Ben Krause, Subu Subramanian, Tom Yuan, Marisa Yang, Aaron Sato, Nikhil Naik

Introduction

Large scale language models (LMs) (Radford et al., 2018; 2019; Brown et al., 2020) initially developed for tackling challenges in natural language processing, have revolutionized many scientific disciplines by providing unprecedented capabilities for solving complex problems. Notably, ProGen (Madani et al., 2020) – a language model trained on publicly available protein sequences, was able to successfully generate sequences of the bacteriolytic enzyme lysozyme that were very different in sequence space from any lysozyme in nature (Madani et al., 2023). More recently, Hie et al. (2023) harnessed pre-trained language models to help guide antibody optimization. The search space for candidate proteins for any given application can be can be overwhelmingly vast, and these aforementioned successes show that language models have the ability to significantly reduce this search space.

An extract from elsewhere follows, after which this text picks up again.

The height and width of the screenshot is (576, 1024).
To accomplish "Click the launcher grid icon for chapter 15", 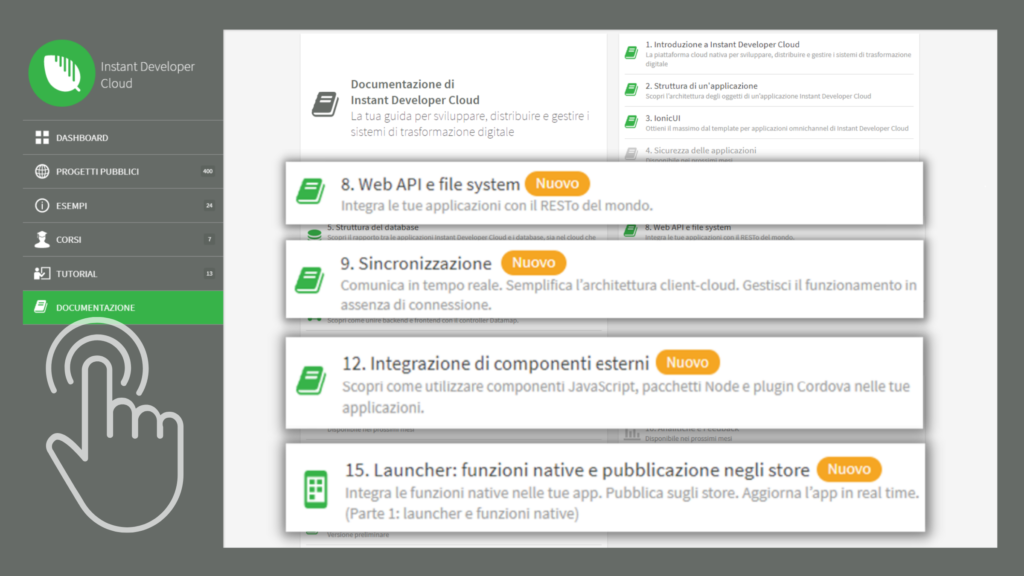I will pos(315,489).
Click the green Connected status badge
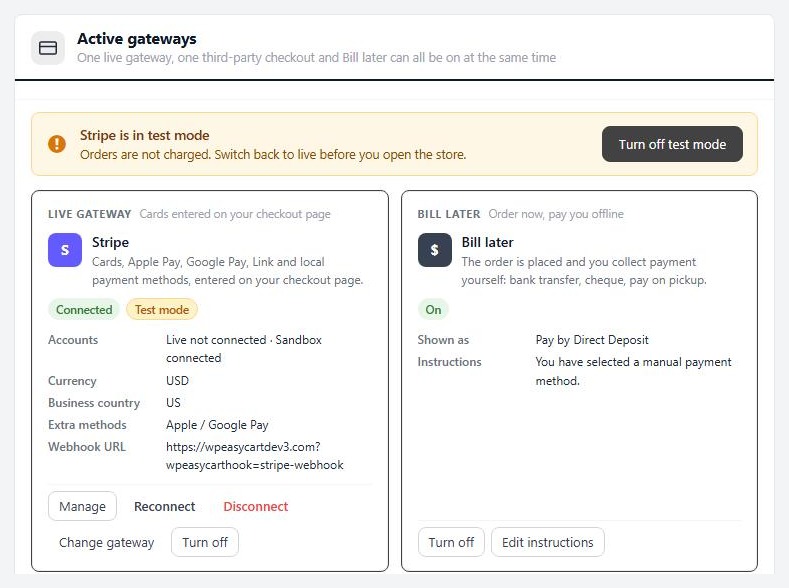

While large language models trained on universal datasets can imitate the distribution of sequences in their training set, it is highly desirable to further train them to exceed the average quality of data in their training set. Furthermore, the distribution of sequences needed for downstream applications may significantly differ from what the model initially learned during pretraining. Applications of large scale language models in real world contexts have shown remarkable performance improvements upon fine-tuning the model using human feedback (Ziegler et al., 2019), wherein the model is further trained on high quality task specific responses or with reinforcement learning. For example, InstructGPT (Ouyang et al., 2022) used a combination of these two approaches to greatly improve language models responses and adaptability to make them useful for real world applications.